The rail transport provider reported an average of 10% savings when moving from conventional care to state-based prevention in stock care.
Oil and Gas Cost Optimization
Due to their large portfolios of high value assets, companies in the oil and gas industry have been aggressive in taking digital twins.
Use Case – System Operations
It is a common practice for companies to use digital twins to model and analyse functions such as oil metals, pipelines, and processing facilities. Examples of business objectives supported by forecasting adjustments, machine learning and other analyses include an increase in automatic excavation or processing operations, reduction of off-peak hours (FTE), downtime, and prolong the life of high value assets.
The oil and gas company reported that, by means of a forecasting forecast for building repairs in historical data, they had detected near a large part of their offshore oil field. This gave them enough time to take the lead in maintaining security. This helped them to avoid a week of unplanned unemployment and loss of production costs. By itself, the move has yielded a return on their digital investment that has doubled in less than a year.
Healthcare Cost Optimization
We have not yet seen a strong acceptance of digital twins across the healthcare industry, but early adoption models are promising and set a good example for a variety of applications.
Use Case – Patient Monitoring
Digital-based analyses based on the patient’s real-time telemetry and patient medical records are used to monitor patients and generate “risk points” of near, potentially life-threatening, “blue code” (such as heart or respiratory failure). Although pressure ulcers (or “bed sores”) do not usually endanger life, they are a problem everywhere that contributes greatly to the patient’s comfort. This can be avoided using double-digit digital analysis of biometric sensor data in hospital beds and gurneys.
One health care provider reported that the use of digital twins to monitor a patient reduced the incidence of bed sores by 85% and reduced the caregiver’s use. One healthcare provider has used patient digital twins to reduce code blues by 60%.
Supply Chain Cost Optimization
Supply chains are a place where businesses increase their investment in IoT and telemetry. Utilizing new features such as digital twins within the supply chain can help companies achieve improved business results.
Use Case – Spoilage and Theft Mitigation
Monitoring the location and condition of high value assets (for example, vehicles and medicines) may help to identify deviations that indicate a high risk of theft. This technology can also be used to identify the location of assets for recovery purposes. Digital twins in many of these cases can be simple – just a place – but in some cases the supervised information may include natural factors such as temperature in the frozen container, generator fuel levels, or methods to detect depletion or disruption of assets.

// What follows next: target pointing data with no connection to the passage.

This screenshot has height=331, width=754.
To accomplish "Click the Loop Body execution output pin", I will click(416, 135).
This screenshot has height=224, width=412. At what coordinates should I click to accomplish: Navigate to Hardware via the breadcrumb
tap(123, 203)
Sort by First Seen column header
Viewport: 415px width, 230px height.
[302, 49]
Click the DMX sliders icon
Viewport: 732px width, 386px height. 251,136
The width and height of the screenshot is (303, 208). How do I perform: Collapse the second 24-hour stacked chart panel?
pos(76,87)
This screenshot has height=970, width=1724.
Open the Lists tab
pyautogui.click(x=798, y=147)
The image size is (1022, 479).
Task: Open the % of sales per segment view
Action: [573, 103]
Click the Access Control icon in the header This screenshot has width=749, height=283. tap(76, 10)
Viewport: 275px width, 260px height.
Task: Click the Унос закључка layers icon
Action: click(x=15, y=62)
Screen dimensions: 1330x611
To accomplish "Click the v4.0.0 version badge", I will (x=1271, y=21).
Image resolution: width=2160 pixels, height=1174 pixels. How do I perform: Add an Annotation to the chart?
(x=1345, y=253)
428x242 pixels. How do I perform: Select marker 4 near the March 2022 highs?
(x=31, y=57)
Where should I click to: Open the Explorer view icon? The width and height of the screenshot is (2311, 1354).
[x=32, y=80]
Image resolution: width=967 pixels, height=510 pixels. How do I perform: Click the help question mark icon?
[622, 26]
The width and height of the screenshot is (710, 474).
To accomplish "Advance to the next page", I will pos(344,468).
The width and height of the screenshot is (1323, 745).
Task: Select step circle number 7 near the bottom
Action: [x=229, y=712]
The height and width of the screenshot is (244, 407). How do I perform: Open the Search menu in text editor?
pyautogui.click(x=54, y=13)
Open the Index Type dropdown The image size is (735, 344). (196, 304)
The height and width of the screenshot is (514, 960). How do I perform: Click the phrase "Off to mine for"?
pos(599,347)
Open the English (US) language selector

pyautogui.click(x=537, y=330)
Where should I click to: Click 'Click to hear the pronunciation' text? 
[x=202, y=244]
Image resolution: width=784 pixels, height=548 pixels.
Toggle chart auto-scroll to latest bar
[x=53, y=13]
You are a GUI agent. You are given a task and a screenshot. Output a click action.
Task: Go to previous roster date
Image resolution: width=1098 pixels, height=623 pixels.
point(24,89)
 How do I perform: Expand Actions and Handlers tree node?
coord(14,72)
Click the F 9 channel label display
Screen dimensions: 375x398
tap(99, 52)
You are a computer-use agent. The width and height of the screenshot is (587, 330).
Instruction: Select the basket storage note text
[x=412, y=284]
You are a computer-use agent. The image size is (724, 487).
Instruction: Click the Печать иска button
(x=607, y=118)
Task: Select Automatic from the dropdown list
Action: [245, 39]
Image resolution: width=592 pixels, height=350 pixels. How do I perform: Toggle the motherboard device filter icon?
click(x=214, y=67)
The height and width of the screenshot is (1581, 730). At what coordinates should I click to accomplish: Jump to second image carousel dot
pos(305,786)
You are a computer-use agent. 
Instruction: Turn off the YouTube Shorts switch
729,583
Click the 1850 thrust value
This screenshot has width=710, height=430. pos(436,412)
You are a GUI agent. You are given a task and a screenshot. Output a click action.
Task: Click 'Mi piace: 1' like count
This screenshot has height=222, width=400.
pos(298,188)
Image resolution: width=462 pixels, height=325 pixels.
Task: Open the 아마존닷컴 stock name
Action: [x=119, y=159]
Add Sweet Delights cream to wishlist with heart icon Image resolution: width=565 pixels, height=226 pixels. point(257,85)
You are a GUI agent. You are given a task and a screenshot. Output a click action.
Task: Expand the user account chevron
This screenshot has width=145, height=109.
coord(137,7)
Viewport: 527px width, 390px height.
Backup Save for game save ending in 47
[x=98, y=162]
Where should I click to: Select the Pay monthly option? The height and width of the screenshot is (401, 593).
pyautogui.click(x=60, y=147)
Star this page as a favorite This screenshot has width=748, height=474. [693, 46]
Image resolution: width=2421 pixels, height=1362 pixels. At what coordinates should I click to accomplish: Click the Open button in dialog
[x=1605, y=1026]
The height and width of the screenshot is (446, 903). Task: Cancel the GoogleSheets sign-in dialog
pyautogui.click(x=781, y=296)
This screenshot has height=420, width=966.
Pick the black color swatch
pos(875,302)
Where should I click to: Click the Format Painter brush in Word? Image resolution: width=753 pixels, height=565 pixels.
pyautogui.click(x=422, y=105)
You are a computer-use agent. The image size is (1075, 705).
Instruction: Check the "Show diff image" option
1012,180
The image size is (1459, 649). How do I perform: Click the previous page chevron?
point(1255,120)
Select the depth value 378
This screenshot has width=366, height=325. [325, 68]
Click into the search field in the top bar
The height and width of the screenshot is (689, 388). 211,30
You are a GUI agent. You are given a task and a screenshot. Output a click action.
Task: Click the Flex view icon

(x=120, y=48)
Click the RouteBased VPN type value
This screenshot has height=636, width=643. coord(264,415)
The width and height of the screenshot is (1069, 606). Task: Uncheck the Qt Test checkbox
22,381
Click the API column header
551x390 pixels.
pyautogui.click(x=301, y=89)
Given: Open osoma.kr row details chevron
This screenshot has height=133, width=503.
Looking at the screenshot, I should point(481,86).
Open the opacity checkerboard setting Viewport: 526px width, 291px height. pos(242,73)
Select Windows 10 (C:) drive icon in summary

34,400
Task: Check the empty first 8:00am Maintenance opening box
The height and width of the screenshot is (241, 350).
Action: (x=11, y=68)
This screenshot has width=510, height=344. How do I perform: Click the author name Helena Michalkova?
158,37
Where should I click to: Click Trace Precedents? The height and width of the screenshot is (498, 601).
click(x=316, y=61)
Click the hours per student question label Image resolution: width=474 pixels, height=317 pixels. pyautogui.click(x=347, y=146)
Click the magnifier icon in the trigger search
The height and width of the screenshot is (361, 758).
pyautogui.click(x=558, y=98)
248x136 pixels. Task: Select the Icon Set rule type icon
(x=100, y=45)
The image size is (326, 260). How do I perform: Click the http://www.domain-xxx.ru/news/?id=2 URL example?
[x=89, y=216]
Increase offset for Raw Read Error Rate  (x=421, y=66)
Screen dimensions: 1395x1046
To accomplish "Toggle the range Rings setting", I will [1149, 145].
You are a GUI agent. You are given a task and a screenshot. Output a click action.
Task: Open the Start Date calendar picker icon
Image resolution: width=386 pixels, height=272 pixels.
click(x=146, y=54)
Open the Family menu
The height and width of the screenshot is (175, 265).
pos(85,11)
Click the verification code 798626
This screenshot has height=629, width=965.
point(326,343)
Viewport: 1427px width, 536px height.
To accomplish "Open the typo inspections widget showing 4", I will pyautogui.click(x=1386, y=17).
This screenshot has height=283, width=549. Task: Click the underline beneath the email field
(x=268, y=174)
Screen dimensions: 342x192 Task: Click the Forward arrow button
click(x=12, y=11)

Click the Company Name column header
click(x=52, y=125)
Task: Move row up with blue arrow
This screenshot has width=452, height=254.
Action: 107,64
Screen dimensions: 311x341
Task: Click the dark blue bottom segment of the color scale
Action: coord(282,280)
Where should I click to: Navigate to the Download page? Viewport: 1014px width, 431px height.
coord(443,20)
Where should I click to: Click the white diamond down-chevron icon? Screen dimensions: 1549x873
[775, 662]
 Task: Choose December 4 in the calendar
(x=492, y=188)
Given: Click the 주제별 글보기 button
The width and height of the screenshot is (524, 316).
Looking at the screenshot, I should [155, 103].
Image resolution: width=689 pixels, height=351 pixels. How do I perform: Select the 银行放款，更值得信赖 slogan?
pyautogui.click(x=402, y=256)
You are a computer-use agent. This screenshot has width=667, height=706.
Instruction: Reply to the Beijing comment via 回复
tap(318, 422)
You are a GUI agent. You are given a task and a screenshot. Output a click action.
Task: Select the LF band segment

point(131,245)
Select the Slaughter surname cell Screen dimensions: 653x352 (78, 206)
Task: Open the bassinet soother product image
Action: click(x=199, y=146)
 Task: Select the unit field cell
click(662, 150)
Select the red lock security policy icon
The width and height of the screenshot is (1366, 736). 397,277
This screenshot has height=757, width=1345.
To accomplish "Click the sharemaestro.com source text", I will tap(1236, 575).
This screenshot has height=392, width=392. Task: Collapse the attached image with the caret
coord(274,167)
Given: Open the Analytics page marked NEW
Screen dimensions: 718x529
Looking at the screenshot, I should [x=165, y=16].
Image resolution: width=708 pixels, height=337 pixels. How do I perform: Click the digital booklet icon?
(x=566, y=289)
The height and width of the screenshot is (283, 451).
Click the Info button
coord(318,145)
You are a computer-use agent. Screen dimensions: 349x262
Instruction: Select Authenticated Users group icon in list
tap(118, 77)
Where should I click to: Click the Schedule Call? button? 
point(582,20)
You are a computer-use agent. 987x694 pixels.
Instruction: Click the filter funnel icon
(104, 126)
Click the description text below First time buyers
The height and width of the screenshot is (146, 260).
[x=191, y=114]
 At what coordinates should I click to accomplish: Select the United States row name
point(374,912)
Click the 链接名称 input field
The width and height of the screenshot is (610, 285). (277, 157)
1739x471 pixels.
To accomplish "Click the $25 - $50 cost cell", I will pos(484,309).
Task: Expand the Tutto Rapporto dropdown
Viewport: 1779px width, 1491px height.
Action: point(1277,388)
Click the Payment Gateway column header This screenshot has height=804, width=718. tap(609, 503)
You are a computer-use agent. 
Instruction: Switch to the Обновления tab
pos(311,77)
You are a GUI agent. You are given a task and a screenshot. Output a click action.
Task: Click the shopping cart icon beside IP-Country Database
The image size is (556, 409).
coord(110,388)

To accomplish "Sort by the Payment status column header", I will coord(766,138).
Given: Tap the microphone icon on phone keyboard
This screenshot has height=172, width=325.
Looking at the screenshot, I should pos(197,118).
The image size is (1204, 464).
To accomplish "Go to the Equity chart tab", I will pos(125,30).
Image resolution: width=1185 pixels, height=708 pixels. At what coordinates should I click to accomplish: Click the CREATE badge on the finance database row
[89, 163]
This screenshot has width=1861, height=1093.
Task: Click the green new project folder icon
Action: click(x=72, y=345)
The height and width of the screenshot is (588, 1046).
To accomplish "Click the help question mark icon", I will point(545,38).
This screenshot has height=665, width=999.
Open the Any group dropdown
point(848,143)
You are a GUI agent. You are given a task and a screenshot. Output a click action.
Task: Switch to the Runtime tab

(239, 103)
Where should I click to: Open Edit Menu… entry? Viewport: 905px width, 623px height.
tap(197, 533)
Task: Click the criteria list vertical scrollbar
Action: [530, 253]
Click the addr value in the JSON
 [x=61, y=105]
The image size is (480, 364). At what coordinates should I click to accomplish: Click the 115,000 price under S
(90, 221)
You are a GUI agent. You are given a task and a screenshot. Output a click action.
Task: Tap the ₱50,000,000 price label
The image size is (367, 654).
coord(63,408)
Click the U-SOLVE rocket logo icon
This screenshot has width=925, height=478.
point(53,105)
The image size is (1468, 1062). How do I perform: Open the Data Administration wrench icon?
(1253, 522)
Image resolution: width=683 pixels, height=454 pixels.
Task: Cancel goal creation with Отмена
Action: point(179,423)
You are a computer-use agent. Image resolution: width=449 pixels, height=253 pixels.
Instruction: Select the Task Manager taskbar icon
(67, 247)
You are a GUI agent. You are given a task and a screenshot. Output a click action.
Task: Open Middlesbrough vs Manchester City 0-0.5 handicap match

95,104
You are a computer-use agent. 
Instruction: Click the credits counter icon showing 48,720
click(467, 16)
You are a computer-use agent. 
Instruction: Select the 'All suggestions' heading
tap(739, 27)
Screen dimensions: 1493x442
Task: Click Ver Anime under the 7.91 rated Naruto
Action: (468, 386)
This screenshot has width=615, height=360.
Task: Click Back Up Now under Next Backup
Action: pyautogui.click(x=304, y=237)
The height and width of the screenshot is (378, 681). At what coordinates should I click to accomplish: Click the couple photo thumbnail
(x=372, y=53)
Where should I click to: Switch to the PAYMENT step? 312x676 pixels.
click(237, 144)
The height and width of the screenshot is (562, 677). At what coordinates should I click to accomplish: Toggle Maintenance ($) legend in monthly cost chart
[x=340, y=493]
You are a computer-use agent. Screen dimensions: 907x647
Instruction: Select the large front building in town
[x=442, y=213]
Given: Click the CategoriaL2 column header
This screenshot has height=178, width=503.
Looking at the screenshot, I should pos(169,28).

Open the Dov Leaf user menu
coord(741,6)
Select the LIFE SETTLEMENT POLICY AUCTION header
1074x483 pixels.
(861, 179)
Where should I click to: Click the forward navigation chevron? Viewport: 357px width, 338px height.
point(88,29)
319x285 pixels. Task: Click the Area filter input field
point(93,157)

Another automotive management company reported that the use of digital twins and analysis enabled them to negotiate a 25% discount on their insurance costs. The company that supplied blood and plasma was able to reduce its compliance rates by more than 90 percent in the cities where they had submitted the solution. The same enterprise also used the digital twin data of the pallets to renegotiate its insurance fee structure, as the risk model had changed now that they had real time data.
Kanoo Elite is best known for conducting extensive research on digital twin technologies, as well as a set of industry styles to transform applications across all industries. to bring Augmented Reality (AR) to asset management. Kanoo Elite is an important player to use the life cycle of engineering for digital twin systems, so that your teams can simplify product design and development. We have built a wealth of knowledge as a result of our participation in successful Digital Twin collaborative projects, and we have a natural continuity to help you develop a complete digital twin implementation to transform your offshore monitoring and maintenance assets.